*OBJECTIFS*
**A)** Recopiez le passage du récit de voyage en Chine compris entre "Interagir ou me" et "plein de trucs.", bornes incluses.
**B)** D'après le récit de voyage en Chine, les affirmations suivantes sont-elles exactes ? Répondez par oui ou par non et citez mot pour mot les termes du texte qui tranchent. (i) L'article est rédigé dans le hall de la gare. (ii) Beaucoup de gens autour parlent anglais. (iii) Ce jour-là, la musique écoutée est de Pink Floyd.
**C)** Rédigez la suite du récit de voyage en Chine à partir de sa dernière phrase.

*TEXTE EXTRAIT*

>>>>>

Contrastes incessants, et frappants... La Chine est remplie de gens tres pauvres, tres riches, et tres moyens... Chengdu, gare ferroviere. Sur le parking des Lexus, des 4X4 cadillac, des break Audi Q8... Dans le hall, des gens sales qui n'ont pour seuls bagages qu'un enfant morveux et pleurnichant assis sur un sac en toile rempli de cacahuetes... 9,5 millions de km2, presque 1,5 milliard d'habitants, rien n'est uniforme comme le decrivait l'utopie communiste du debut du siecle.

Il y tellement d'informations nouvelles pour mon cerveau a traiter en meme temps. Rien n'est en anglais, l'ecriture demande un effort constant pour reperer le moindre ideogramme qui me permet d'identifier ce que je recherche... Tant de monde partout, de signaux visuels, auditifs, olfactifs... Tout m'assaille sans merci, sans pitie, sans prevenir, et un grand tourbillon m'entraine dans une ivresse constante et indescriptible.
Personne ne m'attend, personne ne fait attention a moi, personne ne parle anglais, et en meme temps tout le monde me ramarque, tout le monde me guette du coin de l'oeil, tout le monde m'espionne. Je joue le jeu, faisant mine de ne rien remarquer, puis je tourne la tete sourire en coin, pour decouvrir des dizaines d'yeux meduses rives sur moi...
Certains regard disparaissent alors et se noie dans une contemplation du plafond ou du ciel, d'autres se transforment en sourire narquois, d'autres encore se changent en rire mele de surprise et de timidite. Au moment meme ou j'ecris cet article sur mon carnet de notes, assis dans le hall de la gare, deux jeunes se sont assis a cote de moi, a ma gauche, les yeux rives sur mon stylo pour regarder a quoi ressemble mon ecriture. Des dizaines d'autres yeux curieux sont tournes vers moi, observant la scene de loin. Aucun touriate alentour, aucun occidental, aucun voyageur pour improviser une cohalition, aucune fuite possible. Je sourie. Je ne serai jamais vraiment seul en Chine. Au debut c'est tout a fait deroutant, ensuite... ca reste deroutant... Les deux jeunes assis a ma gauche ont deja appele trois autres copains... je suis deja au centre d'un petit cercle de curieux...

Interagir ou me refermer, tout depend des envies du moment. Aujourd'hui, je branche simplement mon Ipod, pour ecouter the Pink Floyd, Wish You Were Here, en pensant a plein de trucs.

<<<<<

*DONNÉES ENREGISTRÉES*
>>>>>

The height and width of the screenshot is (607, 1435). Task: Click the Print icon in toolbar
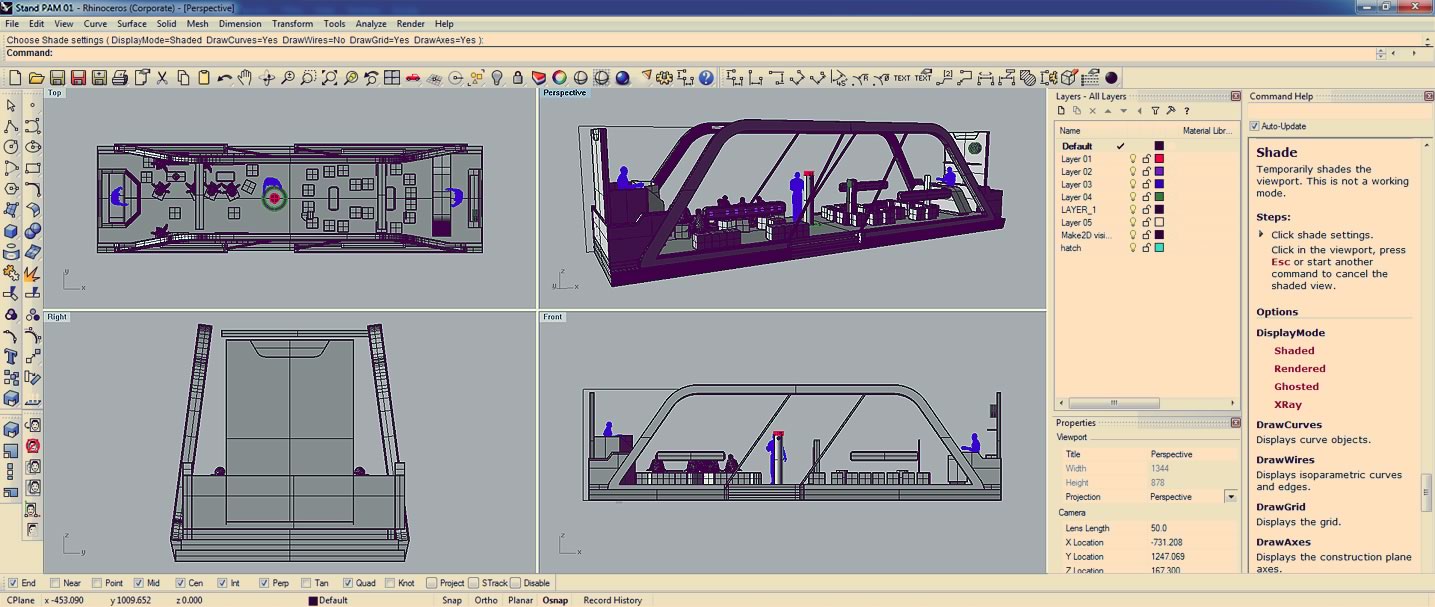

<<<<<
>>>>>

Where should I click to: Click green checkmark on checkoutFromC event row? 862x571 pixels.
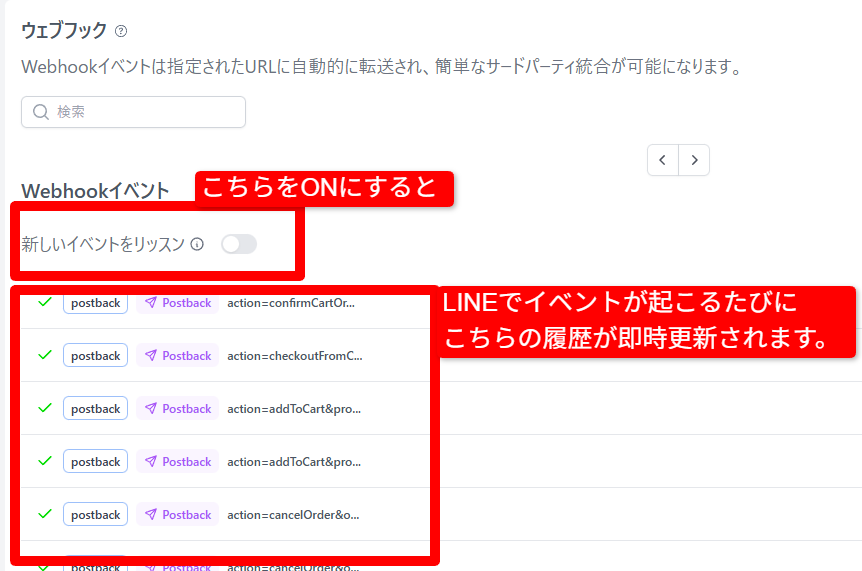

<<<<<
>>>>>

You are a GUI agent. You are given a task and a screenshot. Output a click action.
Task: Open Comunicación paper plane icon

<<<<<

*RÉSULTATS*
**A)**
Interagir ou me refermer, tout depend des envies du moment. Aujourd'hui, je branche simplement mon Ipod, pour ecouter the Pink Floyd, Wish You Were Here, en pensant a plein de trucs.

**B)**
(i) Oui : "Au moment meme ou j'ecris cet article sur mon carnet de notes, assis dans le hall de la gare".
(ii) Non : "personne ne parle anglais".
(iii) Oui : "je branche simplement mon Ipod, pour ecouter the Pink Floyd, Wish You Were Here".

**C)**
Il fait de nouveau gris sur Chengdu, mais la pluie nous epargne aujourd'hui. Une lourde chappe de brume voile les derniers etages des hauts grattes-ciel de la ville. Ce soir a 19h15, je grimperai dans le train qui me conduira a Turpan, 3000km au nord-ouest, nous somme le 26 mai. Je depose mo gros sac a la consigne de la gare, et entreprend une petite visite improvisee de la ville, il est presque midi. Les rues se succedent, croulant sous les etales de vetements au rabais, de lanternes fabriquees a la chaine, de peluches immitant les heros de dessins-animes, et bien-sur sous les boutiques de bouffe en tout genre. Je ne reconnais d'ailleurs bien souvent que le riz parmi les ingredients que je decouvre... Depuis la gare, je me dirige grossierement vers le sud, mon but etant de me rapprocher du Temple Wenshu qui sera une etape de ma journee.

J'y arrive finalement apres une bonne heure et demi de marche tranquille  dans une ville bondee de monde et de vehicules. M'acquittant des 5 yuans de droit d'entree, je penetre dans l'enceinte du temple par un grand portail de style traditionnel, comme on peut en voir dans bon nombre de films chinois. Ici, l'ambiance est fraiche et calme, et les inombrables cours et jardins bien soignes et propres reposent au milieu du tumulte de la grande ville. Entre les arbres et par dessus les toits en tuiles grises, je distingue les hauts immeubles des alentours. C'est un contraste deroutant... Quelques touristes occidentauxp par-ci par-la, ce sont les premiers que je vois ici. Quelques moines en costume orange, facon Li Mu Bai dans Tigre et Dragon completent le tableau. Je les imagine deja s'entrainant chaque matin et pratiquant le Kung Fu sur un promontoir rochant, devant le soleil levant. Je me trompe surement sur leur mysticisme, si j'en crois mes recentes decouvertes sur les moines a Chiang Mai, en Thailande... bref...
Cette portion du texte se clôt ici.